### Provided data
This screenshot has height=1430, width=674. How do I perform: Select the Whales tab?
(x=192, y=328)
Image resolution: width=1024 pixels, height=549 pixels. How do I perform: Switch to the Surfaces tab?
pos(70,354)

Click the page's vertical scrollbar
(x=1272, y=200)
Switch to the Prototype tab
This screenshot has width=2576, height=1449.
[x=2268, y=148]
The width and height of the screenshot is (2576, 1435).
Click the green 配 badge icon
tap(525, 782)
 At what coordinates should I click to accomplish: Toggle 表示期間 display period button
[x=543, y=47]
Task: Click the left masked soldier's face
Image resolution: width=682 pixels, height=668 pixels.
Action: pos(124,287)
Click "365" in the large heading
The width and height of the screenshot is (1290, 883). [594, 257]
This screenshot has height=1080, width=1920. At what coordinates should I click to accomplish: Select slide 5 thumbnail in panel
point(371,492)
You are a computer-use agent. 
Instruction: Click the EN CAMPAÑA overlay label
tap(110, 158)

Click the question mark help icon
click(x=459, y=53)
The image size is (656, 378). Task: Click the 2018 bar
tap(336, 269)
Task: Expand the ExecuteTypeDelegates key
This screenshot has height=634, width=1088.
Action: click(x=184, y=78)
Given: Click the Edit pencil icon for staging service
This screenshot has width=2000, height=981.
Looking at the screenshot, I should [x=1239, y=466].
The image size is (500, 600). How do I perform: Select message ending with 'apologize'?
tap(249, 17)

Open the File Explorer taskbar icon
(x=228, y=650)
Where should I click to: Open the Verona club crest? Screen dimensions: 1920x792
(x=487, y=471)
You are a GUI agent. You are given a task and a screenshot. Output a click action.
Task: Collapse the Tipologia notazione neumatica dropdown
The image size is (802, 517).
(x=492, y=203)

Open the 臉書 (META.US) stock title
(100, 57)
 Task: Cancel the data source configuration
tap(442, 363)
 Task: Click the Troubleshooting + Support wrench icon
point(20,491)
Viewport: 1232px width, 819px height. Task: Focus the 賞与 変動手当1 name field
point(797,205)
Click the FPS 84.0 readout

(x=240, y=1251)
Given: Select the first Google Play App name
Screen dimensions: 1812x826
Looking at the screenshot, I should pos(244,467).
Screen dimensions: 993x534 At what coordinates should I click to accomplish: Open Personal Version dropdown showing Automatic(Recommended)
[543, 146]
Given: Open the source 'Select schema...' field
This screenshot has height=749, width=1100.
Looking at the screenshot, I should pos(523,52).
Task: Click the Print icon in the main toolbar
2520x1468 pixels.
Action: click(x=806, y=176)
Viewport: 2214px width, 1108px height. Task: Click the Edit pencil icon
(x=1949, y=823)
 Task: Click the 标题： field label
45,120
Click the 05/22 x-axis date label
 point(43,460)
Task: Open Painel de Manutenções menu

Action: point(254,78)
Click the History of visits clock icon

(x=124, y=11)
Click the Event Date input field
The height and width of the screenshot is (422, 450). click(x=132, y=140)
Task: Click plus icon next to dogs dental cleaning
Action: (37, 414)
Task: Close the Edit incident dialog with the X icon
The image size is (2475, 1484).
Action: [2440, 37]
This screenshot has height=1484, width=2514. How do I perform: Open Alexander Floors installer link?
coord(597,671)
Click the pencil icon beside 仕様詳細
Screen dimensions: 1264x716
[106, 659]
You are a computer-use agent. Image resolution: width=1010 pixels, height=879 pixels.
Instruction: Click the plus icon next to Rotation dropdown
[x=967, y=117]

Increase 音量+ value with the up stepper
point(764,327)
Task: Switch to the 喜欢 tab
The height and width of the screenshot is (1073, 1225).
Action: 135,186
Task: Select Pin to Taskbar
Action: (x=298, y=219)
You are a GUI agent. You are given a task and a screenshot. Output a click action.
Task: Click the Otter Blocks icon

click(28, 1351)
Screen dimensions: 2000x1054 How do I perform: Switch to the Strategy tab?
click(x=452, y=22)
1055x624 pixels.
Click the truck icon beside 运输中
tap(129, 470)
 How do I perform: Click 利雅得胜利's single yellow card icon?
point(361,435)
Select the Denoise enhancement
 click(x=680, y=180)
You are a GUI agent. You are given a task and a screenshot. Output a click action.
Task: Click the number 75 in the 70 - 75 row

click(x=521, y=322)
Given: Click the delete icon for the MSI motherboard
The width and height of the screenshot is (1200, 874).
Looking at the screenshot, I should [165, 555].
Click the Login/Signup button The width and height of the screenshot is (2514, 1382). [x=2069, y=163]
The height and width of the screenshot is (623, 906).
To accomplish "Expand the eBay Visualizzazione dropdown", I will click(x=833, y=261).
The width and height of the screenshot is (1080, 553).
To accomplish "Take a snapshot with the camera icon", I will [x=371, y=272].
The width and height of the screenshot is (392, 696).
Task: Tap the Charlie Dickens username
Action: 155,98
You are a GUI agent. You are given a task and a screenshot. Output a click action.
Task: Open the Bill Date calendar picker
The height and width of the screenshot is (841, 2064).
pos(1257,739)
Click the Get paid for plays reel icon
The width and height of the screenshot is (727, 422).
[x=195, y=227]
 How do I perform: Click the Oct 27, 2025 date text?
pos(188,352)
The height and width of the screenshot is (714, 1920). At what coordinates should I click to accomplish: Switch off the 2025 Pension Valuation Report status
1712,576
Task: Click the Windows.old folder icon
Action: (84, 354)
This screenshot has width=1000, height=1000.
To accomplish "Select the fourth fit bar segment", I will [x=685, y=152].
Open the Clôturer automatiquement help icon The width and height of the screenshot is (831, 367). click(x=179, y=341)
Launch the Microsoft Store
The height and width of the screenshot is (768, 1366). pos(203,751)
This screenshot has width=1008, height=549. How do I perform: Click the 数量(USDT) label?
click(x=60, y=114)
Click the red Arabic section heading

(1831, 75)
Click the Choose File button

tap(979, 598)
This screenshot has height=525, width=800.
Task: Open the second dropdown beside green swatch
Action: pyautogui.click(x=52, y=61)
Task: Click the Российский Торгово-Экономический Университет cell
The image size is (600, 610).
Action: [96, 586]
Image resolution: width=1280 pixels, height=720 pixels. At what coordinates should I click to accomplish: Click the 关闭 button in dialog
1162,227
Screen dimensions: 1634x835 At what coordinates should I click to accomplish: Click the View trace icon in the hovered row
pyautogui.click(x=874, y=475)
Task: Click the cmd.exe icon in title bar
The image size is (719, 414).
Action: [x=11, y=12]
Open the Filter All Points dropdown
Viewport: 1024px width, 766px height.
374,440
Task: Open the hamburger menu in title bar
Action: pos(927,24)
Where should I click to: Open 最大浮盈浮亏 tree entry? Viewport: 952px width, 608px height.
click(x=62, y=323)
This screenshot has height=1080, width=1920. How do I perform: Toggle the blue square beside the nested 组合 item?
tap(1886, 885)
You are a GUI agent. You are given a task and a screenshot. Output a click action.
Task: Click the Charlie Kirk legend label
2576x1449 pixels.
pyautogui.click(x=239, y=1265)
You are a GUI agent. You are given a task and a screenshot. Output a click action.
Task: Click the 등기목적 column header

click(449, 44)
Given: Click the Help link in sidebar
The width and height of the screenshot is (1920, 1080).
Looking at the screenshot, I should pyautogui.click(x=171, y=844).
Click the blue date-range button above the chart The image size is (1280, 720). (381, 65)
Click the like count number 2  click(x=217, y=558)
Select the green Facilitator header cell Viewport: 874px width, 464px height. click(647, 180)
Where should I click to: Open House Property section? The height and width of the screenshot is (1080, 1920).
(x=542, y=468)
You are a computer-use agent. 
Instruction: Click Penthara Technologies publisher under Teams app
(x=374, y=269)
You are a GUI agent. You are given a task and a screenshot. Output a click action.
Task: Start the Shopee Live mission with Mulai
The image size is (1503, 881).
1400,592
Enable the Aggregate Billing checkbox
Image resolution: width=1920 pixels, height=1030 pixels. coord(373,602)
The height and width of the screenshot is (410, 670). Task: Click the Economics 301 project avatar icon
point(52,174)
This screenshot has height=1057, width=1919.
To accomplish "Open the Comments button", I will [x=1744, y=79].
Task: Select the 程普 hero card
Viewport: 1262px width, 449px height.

### What the exercise asks
Duplicate the entries starting with the line that contains "Click the Event Date input field" and going on through the line that contains "Looking at the screenshot, I should [165, 555].".

### Task result
Click the Event Date input field
The height and width of the screenshot is (422, 450). click(x=132, y=140)
Task: Click plus icon next to dogs dental cleaning
Action: (37, 414)
Task: Close the Edit incident dialog with the X icon
The image size is (2475, 1484).
Action: [2440, 37]
This screenshot has height=1484, width=2514. How do I perform: Open Alexander Floors installer link?
coord(597,671)
Click the pencil icon beside 仕様詳細
Screen dimensions: 1264x716
[106, 659]
You are a computer-use agent. Image resolution: width=1010 pixels, height=879 pixels.
Instruction: Click the plus icon next to Rotation dropdown
[x=967, y=117]

Increase 音量+ value with the up stepper
point(764,327)
Task: Switch to the 喜欢 tab
The height and width of the screenshot is (1073, 1225).
Action: 135,186
Task: Select Pin to Taskbar
Action: (x=298, y=219)
You are a GUI agent. You are given a task and a screenshot. Output a click action.
Task: Click the Otter Blocks icon

click(28, 1351)
Screen dimensions: 2000x1054 How do I perform: Switch to the Strategy tab?
click(x=452, y=22)
1055x624 pixels.
Click the truck icon beside 运输中
tap(129, 470)
 How do I perform: Click 利雅得胜利's single yellow card icon?
point(361,435)
Select the Denoise enhancement
 click(x=680, y=180)
You are a GUI agent. You are given a task and a screenshot. Output a click action.
Task: Click the number 75 in the 70 - 75 row

click(x=521, y=322)
Given: Click the delete icon for the MSI motherboard
The width and height of the screenshot is (1200, 874).
Looking at the screenshot, I should [165, 555].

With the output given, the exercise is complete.